Mena state news agency says ElBaradei met interim President Adly Mahmud Mansour, three days after the army removed Islamist leader Mohammed Morsi amid growing nationwide unrest.
The move has in turn triggered mass unrest by supporters of Morsi.
71-year-old ElBaradei is a former head of the UN nuclear watchdog. He and other party leaders attended a meeting called by Mansour on Saturday.
ElBaradei leads an alliance of liberal and left-wing parties, the National Salvation Front.
A spokesman for the front told AP news agency that Mansour would swear him in as Prime Minister this evening, the BBC reported.
In an interview on Thursday, ElBaradei defended the army's intervention, saying: "We were between a rock and a hard place."
"It is a painful measure, nobody wanted that," he said.
"But Morsi unfortunately undermined his own legitimacy by declaring himself a few months ago as a pharaoh and then we got into a fist fight, and not a democratic process."
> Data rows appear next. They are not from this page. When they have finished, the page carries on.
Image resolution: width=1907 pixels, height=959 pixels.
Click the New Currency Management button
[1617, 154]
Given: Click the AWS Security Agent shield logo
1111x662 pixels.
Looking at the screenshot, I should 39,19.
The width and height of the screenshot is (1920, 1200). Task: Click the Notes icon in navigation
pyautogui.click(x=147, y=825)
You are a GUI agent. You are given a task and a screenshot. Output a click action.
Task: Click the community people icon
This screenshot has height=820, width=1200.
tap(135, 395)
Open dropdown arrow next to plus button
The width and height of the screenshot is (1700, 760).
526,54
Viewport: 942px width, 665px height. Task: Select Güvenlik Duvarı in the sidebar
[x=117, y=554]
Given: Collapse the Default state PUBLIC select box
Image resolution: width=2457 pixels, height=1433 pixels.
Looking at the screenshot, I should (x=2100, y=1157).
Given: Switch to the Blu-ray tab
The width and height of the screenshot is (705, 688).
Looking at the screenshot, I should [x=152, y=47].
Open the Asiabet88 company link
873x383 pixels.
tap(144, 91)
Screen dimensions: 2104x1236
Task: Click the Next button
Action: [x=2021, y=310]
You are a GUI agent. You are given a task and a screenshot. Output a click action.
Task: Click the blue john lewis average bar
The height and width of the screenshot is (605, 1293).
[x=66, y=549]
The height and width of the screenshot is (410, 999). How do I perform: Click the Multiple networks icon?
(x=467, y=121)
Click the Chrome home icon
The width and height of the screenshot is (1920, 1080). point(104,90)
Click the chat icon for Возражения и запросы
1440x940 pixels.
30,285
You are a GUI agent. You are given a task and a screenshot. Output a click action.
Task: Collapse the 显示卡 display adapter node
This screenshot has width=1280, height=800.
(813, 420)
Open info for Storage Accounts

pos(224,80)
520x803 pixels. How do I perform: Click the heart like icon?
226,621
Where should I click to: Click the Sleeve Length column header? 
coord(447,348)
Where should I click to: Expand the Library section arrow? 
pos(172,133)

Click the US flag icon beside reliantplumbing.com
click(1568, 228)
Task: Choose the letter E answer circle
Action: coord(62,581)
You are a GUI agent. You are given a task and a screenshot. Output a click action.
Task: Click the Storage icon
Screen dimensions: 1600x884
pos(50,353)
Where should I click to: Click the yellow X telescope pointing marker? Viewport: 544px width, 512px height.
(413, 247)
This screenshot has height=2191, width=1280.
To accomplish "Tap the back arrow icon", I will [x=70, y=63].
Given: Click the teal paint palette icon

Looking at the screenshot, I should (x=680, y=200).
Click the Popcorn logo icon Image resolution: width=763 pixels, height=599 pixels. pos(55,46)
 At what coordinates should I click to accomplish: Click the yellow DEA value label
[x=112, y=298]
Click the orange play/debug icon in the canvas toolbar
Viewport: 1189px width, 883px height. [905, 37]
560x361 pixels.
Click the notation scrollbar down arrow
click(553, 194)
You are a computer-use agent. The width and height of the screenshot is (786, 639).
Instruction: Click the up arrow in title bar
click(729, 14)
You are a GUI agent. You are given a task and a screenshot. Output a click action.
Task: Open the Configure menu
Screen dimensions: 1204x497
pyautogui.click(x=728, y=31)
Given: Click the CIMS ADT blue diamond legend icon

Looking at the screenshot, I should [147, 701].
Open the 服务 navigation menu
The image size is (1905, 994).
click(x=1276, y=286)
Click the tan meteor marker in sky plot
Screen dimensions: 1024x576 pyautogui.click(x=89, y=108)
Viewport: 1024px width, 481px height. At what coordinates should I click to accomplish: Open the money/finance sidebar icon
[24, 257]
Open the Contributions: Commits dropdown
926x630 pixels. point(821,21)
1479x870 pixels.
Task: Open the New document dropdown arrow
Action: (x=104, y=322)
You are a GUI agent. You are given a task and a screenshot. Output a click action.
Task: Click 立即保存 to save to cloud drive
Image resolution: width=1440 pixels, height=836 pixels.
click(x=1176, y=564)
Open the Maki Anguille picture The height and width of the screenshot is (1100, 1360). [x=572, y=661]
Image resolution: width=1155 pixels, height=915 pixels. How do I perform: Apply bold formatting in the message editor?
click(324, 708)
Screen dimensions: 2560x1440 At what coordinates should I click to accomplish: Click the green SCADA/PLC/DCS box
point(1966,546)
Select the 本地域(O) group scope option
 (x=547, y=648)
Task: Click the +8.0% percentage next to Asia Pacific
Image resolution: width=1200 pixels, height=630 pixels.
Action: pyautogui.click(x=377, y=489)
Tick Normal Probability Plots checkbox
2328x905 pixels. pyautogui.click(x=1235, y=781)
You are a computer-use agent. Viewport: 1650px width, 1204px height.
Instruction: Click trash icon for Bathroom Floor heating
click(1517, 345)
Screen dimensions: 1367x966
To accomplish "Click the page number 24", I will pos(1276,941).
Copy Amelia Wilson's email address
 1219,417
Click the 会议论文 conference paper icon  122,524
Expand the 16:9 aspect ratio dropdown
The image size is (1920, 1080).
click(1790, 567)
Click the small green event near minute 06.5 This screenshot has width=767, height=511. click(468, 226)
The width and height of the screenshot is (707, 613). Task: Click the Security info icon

More than 30 people died and hundreds were wounded in
Friday's protests by Islamist supporters of the deposed President.
Huge crowds have demonstrated again in Cairo on Saturday to demand his reinstatement. Meanwhile opponents of Morsi have called for demonstrations against the Muslim Brotherhood, to which he belongs, on Sunday.
Morsi is in detention, along with some senior Brotherhood figures.